Sa peinture est de haute facture comme on parle de haute couture. Si sa mère dont elle fait un portrait sans concession porte une robe noire, austère (1906), les modèles élues sont enveloppées de tulle, de mousseline vaporeuse, d’écharpes en soie ou d’organdi aux tons éthérés. Surtout après 1920, la matière légère dessine des formes suggérées mais bien séduisantes. On sait que sous ces voilages pastel vibrent et soupirent les corps de Valentine, de Léda, de Simone ou d’Héléna. Des rubans, des chevelures qui équilibrent le buste, des bracelets et d’autres accessoires qui achèvent de signer, en douceur et infailliblement, une parfaite étude psychologique. « L’œil, cet organe tyrannique, est excité et rassuré », par les gris, les roses, les verts, par ces yeux étirés en amandes comme ceux d’un chat, par ce caprice de la composition qui n’est qu’élégance et courtoisie. Elle aime le rose « bonbon, fondant, celui de son cher 1900 ». On a alors devant soi une galerie de « petites poupées à tête de biscuit, aux cheveux de lin et aux yeux de sulfure », comme au siècle galant. La musique est un accompagnement en retrait, mais qui par moment sonne les accords de l’amour accepté. La Musicienne (huile sur toile, 1938) dont les perles dans les cheveux sont pareilles à celles de son collier blanc tient à hauteur de sa poitrine une mandoline sur laquelle ses doigts vont esquisser quelques notes célébrant cette union.  

 

Elle se fit peu à peu un grand nom. Elle travailla comme décoratrice de théâtre. L’exposition de 1953 à la galerie Pétridès en apporte la preuve. « Pour être célèbre, il suffit d’être connu de deux cents personnes », avait-elle dit à Marcel Jouhandeau, « pourvu que ces gens-là vivent à Paris » ! Elle sera vite la coqueluche de ce petit monde des rires et des modes de l’entre deux guerres dont les figurants fiers et galants, recherchent et attendent avec impatiente l’honneur d’avoir leur portrait fait par elle.

 

Elle l’ignore bien sûr, mais un jour son œuvre voyagera au delà des mers. En lui consacrant un musée exclusif et riche, les Japonais ne se sont pas trompés sur son talent. Cette reconnaissance du Japon envers Marie Laurencin vaut à cette rétrospective organisée au musée Marmottan-Monet de présenter une majorité d’œuvres venus du musée fondé par M. Takano en 1985. Ce bel ouvrage, traduit en anglais, l’accompagne.
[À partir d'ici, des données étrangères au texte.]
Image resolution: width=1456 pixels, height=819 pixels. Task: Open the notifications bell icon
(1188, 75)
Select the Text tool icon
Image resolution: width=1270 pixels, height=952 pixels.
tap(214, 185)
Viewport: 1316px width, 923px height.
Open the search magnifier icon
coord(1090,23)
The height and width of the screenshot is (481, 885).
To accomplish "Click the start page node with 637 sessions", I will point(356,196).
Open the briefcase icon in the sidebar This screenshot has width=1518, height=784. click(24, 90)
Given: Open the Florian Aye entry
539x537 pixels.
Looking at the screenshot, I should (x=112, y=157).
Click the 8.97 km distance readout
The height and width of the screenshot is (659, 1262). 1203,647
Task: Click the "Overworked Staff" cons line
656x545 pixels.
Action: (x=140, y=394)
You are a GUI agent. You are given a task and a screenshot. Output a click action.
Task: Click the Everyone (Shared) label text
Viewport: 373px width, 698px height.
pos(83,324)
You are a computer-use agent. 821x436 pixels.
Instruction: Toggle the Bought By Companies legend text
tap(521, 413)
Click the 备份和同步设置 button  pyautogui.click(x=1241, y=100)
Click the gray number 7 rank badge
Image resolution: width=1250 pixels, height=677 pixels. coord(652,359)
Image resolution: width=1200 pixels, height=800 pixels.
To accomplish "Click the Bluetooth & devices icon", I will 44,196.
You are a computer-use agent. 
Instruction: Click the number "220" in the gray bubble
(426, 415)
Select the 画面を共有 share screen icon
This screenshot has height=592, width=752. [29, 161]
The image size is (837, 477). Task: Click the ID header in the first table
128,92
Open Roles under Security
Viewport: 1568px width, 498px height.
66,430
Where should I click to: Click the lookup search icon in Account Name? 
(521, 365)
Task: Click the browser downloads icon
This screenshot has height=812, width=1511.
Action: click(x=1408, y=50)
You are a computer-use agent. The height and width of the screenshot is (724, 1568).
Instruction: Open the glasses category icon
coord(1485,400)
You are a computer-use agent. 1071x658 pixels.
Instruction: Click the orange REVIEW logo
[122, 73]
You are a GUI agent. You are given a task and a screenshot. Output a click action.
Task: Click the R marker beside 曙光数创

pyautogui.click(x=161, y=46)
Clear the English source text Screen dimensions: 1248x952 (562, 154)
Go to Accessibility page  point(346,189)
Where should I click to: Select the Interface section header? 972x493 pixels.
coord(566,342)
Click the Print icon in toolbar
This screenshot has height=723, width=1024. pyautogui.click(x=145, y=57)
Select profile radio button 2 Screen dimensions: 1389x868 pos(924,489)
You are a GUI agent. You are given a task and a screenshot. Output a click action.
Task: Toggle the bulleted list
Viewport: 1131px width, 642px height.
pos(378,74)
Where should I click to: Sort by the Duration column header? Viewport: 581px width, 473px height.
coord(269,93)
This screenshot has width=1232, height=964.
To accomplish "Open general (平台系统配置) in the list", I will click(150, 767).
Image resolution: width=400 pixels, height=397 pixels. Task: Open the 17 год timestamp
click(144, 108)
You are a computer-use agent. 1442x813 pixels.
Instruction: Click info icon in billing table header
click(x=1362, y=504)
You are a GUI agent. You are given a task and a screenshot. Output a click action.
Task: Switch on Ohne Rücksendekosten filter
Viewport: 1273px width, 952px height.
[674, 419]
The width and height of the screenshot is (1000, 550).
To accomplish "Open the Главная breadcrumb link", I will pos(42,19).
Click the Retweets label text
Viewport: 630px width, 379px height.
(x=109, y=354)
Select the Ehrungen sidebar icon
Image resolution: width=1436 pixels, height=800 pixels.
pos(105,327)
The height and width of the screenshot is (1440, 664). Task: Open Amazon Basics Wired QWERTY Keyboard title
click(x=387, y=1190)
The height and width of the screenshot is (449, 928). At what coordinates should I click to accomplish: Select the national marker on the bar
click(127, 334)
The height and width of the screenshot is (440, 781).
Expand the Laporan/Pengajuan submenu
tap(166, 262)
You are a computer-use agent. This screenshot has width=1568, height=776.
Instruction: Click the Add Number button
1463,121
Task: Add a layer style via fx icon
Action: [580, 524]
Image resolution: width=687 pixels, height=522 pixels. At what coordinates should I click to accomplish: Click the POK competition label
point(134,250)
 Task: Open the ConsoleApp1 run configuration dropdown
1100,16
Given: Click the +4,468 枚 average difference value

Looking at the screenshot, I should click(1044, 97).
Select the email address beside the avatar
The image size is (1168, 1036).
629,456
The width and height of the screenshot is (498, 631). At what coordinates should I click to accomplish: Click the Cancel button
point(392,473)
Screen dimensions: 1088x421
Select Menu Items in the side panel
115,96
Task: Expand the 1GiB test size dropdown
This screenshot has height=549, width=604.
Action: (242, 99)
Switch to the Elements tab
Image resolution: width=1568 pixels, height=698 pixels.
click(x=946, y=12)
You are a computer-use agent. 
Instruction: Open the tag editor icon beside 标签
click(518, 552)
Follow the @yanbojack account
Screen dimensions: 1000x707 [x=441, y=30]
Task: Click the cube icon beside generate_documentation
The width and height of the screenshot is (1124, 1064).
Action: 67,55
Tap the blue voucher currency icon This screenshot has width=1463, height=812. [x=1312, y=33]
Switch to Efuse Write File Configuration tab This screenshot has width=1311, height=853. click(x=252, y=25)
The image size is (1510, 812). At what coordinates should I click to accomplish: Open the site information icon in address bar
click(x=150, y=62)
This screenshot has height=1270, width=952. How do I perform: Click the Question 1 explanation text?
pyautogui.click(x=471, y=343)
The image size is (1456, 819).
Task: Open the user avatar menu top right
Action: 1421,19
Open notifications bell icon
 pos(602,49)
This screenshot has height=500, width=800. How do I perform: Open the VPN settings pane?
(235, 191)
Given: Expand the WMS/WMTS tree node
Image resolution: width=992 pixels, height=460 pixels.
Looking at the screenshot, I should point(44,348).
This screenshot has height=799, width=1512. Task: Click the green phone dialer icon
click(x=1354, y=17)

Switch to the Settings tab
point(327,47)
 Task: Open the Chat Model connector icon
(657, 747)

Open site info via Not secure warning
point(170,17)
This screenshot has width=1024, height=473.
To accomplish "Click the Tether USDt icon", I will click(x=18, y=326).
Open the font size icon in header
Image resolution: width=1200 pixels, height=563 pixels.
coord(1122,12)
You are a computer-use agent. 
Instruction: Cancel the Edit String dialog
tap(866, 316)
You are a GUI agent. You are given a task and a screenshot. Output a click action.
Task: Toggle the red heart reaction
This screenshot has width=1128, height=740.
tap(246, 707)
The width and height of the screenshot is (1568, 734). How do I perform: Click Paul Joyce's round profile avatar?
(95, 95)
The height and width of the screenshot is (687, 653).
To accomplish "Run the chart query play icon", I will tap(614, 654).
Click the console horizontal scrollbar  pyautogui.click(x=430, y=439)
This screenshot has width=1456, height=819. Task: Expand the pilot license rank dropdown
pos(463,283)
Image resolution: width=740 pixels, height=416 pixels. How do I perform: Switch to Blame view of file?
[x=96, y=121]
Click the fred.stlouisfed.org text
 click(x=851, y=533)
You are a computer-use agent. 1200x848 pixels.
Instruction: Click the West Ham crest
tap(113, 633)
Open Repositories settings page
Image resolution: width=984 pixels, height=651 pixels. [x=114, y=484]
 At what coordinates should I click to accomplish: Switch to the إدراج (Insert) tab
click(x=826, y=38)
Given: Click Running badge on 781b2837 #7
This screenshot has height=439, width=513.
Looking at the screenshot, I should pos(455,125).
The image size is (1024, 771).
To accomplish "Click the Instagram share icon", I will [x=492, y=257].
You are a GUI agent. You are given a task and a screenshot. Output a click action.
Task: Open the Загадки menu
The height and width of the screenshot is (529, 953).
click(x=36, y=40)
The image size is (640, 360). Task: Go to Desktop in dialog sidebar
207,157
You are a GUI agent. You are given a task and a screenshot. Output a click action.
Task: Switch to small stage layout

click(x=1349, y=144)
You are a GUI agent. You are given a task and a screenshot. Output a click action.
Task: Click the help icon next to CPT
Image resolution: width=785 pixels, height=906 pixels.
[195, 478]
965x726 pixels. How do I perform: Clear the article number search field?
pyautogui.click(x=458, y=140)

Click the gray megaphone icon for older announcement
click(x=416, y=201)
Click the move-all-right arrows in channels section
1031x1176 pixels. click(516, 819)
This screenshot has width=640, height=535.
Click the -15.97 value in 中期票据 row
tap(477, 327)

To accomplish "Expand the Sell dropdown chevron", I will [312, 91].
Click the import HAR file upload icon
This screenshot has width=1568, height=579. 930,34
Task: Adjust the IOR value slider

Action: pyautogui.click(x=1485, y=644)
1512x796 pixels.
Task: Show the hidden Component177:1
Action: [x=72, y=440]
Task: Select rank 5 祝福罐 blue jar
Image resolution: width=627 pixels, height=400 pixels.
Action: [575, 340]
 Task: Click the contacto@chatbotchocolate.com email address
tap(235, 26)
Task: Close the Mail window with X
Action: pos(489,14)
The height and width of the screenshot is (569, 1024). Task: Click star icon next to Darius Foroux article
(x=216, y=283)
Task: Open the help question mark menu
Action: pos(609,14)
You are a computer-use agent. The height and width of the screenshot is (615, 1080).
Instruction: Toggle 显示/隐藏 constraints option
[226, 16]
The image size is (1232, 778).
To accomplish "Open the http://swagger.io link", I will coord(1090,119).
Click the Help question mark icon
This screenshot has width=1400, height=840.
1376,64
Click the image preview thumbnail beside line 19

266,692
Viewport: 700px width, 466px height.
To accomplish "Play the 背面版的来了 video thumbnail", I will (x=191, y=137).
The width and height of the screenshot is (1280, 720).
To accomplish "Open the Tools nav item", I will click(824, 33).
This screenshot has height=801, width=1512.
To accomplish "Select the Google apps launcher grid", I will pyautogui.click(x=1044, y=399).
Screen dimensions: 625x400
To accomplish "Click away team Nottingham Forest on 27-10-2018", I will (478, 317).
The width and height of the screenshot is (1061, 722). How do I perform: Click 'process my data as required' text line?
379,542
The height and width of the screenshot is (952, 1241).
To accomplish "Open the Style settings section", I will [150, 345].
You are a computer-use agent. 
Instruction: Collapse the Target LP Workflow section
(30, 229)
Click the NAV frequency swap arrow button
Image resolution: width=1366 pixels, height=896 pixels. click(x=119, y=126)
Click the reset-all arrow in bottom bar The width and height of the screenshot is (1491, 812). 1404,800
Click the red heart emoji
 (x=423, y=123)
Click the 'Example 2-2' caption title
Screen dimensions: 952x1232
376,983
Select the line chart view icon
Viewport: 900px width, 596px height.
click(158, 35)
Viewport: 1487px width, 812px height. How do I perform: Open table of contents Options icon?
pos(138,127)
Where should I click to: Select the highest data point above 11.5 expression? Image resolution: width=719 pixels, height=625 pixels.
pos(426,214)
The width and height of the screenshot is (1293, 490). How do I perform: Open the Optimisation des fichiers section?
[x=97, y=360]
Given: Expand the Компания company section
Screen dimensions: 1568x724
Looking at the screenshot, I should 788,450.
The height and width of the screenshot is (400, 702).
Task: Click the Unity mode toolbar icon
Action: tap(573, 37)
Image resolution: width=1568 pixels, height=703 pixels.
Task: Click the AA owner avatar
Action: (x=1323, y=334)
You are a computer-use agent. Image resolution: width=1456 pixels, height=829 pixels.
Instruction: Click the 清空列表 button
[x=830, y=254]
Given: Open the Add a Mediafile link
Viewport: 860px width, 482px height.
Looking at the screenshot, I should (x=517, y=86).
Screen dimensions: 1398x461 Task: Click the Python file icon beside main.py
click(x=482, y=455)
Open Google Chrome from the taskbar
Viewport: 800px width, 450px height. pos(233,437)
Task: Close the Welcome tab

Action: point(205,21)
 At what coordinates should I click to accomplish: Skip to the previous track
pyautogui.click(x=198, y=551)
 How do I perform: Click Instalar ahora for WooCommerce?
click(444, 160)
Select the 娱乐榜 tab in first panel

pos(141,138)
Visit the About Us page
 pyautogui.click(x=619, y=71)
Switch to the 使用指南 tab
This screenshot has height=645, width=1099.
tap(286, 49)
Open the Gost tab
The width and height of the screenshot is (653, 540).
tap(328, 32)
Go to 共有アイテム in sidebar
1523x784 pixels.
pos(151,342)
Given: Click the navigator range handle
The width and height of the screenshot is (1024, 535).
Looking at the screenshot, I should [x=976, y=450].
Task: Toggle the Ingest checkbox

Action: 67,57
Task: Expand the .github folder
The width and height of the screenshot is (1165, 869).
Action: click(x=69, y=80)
L’exposition comme ce livre sont à la hauteur de cette femme à « la sensibilité toute française ». Les quelques mots d’André Breton qui introduisent le texte de Daniel Marchesseau, sensible, ajusté, parfait connaisseur de cette « biche parmi les fauves », donnent le ton. En trois couleurs, le portrait est brossé. Toutes les pages qui suivent sont le déploiement de ce drapeau. De nombreux tableaux permettent de mesurer l’amplitude de ses références esthétiques. On note combien, reposant sur une poignée de thèmes seulement, les approches varient sans cesse et le renouvellement du style est un voyage au-dedans de « cette bourgeoisie libre et de bon aloi ». Les œuvres de Marie Laurencin signifient indépendance de la manière autant qu’ils signent la fidélité à un style. L’auteur en révèle la portée visible comme la densité cachée. Marie Laurencin méritait ce double hommage. 

 

 

Dominique Vergnon

 

Daniel Marchesseau, Marie Laurencin, 1883 - 1956, Editions Hazan, février 2013, 22x28.5 cm, 120 illustrations, 178 pages, broché à rabats, 29 euros.